‘The life expectancy of immunosuppressed individuals is increasing due to improvements in medical management, as well as new indications for immunosuppressive treatments.’
In a study published online by JAMA
, Rafael Harpaz, M.D., M.P.H., of the U.S. Centers for Disease Control and Prevention, Atlanta, and colleagues analyzed data from the 2013 National Health Interview Survey (NHIS; an annual health survey conducted via household interviews).
The researchers estimated the prevalence of self-reported immunosuppressed adults in the United States.
The prevalence of immunosuppression has implications for food and water safety, tuberculosis control, vaccine programs, infection control strategies, outbreak preparedness, travel medicine, and other facets of public health.
In 2013, NHIS respondents were asked whether they had ever been told by a "doctor or other health professional" that their immune system was weakened.
If the respondents said "yes", they were asked follow-up questions to assess whether that status was current (i.e., at time of response) and to report additional evidence of immunosuppression.
Those reporting the use of immunosuppressive medications or treatments or occurrence of immunosuppressive medical conditions (i.e., hematopoietic cancers or human immunodeficiency virus [HIV] infection) were considered immunosuppressed in this analysis.
On the other hand those reporting only frequent colds or infections or attributing immunosuppression solely to chronic diseases or to solid cancers (i.e., in absence of immunosuppressive treatments) were not considered immunosuppressed.
The total 2013 NHIS household response rate was 76%, consisting of 41,355 eligible households.
Of 34,426 eligible adult respondents within these households, 4.2% (n = 1,442) had been told at some time by a health professional that their immune system was weakened.
Of these, 2.8% (n = 951) reported current immunosuppression and additional evidence of immunosuppression.
The prevalence of immunosuppression in US adults was estimated to be at 2.7%.
Prevalence was highest among women, whites, and persons age 50 to 59 years.

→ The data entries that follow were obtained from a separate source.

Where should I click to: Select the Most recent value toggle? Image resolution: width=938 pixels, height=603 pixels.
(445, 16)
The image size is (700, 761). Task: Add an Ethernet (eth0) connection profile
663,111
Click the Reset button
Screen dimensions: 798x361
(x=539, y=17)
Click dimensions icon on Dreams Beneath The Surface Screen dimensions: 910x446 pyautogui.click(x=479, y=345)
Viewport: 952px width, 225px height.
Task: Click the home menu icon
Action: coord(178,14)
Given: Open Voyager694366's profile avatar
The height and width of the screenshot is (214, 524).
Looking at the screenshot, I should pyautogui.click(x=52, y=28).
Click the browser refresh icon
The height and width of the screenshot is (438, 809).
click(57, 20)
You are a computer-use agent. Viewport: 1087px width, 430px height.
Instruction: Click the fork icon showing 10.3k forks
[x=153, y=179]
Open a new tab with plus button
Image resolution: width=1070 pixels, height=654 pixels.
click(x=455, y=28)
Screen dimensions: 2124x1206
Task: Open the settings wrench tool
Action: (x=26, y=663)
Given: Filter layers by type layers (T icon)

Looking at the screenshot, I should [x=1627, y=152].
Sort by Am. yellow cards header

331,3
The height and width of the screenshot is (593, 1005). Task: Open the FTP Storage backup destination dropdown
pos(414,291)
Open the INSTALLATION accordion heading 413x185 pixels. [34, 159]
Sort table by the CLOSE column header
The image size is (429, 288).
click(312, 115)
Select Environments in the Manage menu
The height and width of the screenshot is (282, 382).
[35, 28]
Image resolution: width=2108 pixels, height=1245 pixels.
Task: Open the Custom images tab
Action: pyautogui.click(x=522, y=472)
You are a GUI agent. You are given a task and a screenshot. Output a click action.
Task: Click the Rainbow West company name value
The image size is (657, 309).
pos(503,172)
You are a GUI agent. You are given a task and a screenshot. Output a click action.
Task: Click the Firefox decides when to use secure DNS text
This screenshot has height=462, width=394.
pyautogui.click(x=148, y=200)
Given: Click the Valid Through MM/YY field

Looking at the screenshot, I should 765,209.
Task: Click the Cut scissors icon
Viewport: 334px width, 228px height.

"This study was not designed to explore the attributable causes of immunosuppression, although prevalence is likely driven by frequency and chronicity (e.g., life-long immunosuppression due to HIV infection, treatment for autoimmune conditions, or solid organ transplantation vs short-term cancer chemotherapy). The higher prevalence of immunosuppression among women may reflect their higher risk for autoimmune conditions. Age-specific immunosuppression increased with age, in parallel with the epidemiology of prevalent conditions that require immunosuppressive treatments, but it is unclear why it peaked at ages 50 to 59 years," the authors write.
This study addresses an underappreciated phenomenon and serves as a call for additional data from other sources to complement and fill the gaps in the study.
Tracking immunosuppression over time is particularly important given the hundreds of clinical trials now under way to assess the use of immunosuppressive treatments for prevention or mitigation of common chronic diseases in highly prevalent risk groups.